The Archipelago PDF Author: John Foot
Publisher: Bloomsbury Publishing
ISBN: 140884351X
Category : History
Languages : en
Pages : 513

Book Description
'An enjoyable, highly readable history that manages to bring murky, often fiendishly complex events into the light' Sunday Times Italy emerged from the Second World War in ruins. Divided, invaded and economically broken, it was a nation that some people claimed had ceased to exist. And yet, as rural society disappeared almost overnight, by the 1960s, it could boast the fastest-growing economy in the world. In The Archipelago, historian John Foot chronicles Italy's tumultuous history from the post-war period to the present day. From the silent assimilation of fascists into society after 1945 to the artistic peak of neorealist cinema, he examines both the corrupt and celebrated sides of the country. While often portrayed as a failed state on the margins of Europe, Italy has instead been at the centre of innovation and change – a political laboratory. This new history tells the fascinating story of a country always marked by scandal but with the constant ability to re-invent itself. Comprising original research and lively insights, The Archipelago chronicles the crises and modernisations of more than seventy years of post-war Italy, from its fields, factories, squares and housing estates to Rome's political intrigue.
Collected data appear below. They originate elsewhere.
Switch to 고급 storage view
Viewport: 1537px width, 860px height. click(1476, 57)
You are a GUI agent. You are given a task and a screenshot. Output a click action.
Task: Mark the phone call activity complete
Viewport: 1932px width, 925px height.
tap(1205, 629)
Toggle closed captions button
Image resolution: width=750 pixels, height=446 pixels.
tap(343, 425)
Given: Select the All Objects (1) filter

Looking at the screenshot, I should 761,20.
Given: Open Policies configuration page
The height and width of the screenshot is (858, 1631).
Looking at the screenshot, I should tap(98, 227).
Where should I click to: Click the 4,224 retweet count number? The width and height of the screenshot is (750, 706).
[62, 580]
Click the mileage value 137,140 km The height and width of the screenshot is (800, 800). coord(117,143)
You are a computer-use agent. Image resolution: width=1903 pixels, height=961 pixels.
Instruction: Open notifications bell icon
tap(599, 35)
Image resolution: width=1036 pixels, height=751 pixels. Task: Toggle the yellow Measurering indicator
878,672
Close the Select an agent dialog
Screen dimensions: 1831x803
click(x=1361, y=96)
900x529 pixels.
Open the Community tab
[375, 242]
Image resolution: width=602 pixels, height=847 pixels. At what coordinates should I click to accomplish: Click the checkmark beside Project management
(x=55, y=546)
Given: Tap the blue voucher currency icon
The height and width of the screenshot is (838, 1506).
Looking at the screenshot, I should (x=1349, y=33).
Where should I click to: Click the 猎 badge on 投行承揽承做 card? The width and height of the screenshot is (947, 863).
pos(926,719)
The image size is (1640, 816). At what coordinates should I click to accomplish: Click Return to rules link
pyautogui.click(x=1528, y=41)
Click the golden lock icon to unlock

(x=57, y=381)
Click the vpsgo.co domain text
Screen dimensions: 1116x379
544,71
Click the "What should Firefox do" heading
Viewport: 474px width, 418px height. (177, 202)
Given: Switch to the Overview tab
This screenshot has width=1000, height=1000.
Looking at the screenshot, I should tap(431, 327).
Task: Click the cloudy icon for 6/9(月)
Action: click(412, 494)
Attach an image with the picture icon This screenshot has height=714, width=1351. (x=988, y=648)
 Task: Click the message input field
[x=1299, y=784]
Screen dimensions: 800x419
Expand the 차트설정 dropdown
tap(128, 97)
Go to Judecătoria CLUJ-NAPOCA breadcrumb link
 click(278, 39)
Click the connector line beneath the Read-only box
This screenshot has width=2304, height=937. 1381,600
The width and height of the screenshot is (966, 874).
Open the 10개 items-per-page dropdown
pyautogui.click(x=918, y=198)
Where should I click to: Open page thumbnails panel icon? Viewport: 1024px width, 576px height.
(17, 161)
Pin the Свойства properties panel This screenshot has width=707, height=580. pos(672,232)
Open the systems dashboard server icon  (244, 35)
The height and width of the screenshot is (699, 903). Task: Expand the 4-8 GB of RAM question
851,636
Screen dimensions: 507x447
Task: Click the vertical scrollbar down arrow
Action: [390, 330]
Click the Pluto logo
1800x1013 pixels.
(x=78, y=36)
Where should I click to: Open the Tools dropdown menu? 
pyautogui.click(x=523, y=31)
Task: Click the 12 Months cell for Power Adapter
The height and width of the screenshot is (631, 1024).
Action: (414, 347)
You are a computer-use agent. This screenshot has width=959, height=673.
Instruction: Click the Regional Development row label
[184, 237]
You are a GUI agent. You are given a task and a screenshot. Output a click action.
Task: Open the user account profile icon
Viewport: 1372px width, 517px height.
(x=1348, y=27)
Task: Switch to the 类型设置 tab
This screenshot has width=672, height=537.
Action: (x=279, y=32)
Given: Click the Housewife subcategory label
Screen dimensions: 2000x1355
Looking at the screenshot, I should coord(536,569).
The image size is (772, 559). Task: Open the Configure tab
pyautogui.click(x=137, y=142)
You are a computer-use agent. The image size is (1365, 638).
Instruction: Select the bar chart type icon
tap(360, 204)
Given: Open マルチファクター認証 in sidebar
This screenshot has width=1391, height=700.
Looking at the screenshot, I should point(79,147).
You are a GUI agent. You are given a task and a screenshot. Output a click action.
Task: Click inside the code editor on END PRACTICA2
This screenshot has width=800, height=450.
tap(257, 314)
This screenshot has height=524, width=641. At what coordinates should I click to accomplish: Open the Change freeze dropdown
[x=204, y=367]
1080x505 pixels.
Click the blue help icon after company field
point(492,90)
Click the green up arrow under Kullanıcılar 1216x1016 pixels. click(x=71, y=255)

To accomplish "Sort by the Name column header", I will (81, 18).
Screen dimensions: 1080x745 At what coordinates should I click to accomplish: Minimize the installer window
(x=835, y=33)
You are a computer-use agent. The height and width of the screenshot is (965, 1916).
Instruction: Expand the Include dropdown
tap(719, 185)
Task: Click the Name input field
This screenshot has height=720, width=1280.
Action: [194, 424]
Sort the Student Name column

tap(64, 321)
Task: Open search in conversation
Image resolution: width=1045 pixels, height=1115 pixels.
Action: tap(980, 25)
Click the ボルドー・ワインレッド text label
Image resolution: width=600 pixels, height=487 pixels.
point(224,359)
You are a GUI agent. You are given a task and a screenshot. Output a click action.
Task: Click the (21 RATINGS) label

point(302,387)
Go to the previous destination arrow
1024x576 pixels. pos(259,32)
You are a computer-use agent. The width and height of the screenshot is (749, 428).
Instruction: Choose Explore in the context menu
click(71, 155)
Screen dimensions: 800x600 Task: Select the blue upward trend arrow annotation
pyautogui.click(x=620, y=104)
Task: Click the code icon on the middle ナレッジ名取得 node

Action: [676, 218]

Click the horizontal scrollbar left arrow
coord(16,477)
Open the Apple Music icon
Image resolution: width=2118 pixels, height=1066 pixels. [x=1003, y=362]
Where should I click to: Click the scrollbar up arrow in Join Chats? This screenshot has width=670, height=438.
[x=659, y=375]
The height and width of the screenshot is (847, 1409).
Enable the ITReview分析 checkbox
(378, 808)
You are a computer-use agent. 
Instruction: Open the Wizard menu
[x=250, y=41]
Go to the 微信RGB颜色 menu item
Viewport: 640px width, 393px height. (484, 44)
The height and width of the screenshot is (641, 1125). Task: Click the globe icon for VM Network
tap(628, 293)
The Routledge Handbook of Memory and Place

The Routledge Handbook of Memory and Place PDF Author: Sarah De Nardi
Publisher: Routledge
ISBN: 0429631642
Category : Architecture
Languages : en
Pages : 673

Book Description
This Handbook explores the latest cross-disciplinary research on the inter-relationship between memory studies, place, and identity. In the works of dynamic memory, there is room for multiple stories, versions of the past and place understandings, and often resistance to mainstream narratives. Places may live on long after their physical destruction. This collection provides insights into the significant and diverse role memory plays in our understanding of the world around us, in a variety of spaces and temporalities, and through a variety of disciplinary and professional lenses. Many of the chapters in this Handbook explore place-making, its significance in everyday lives, and its loss. Processes of displacement, where people’s place attachments are violently torn asunder, are also considered. Ranging from oral history to forensic anthropology, from folklore studies to cultural geographies and beyond, the chapters in this Handbook reveal multiple and often unexpected facets of the fascinating relationship between place and memory, from the individual to the collective. This is a multi- and intra-disciplinary collection of the latest, most influential approaches to the interwoven and dynamic issues of place and memory. It will be of great use to researchers and academics working across Geography, Tourism, Heritage, Anthropology, Memory Studies, and Archaeology.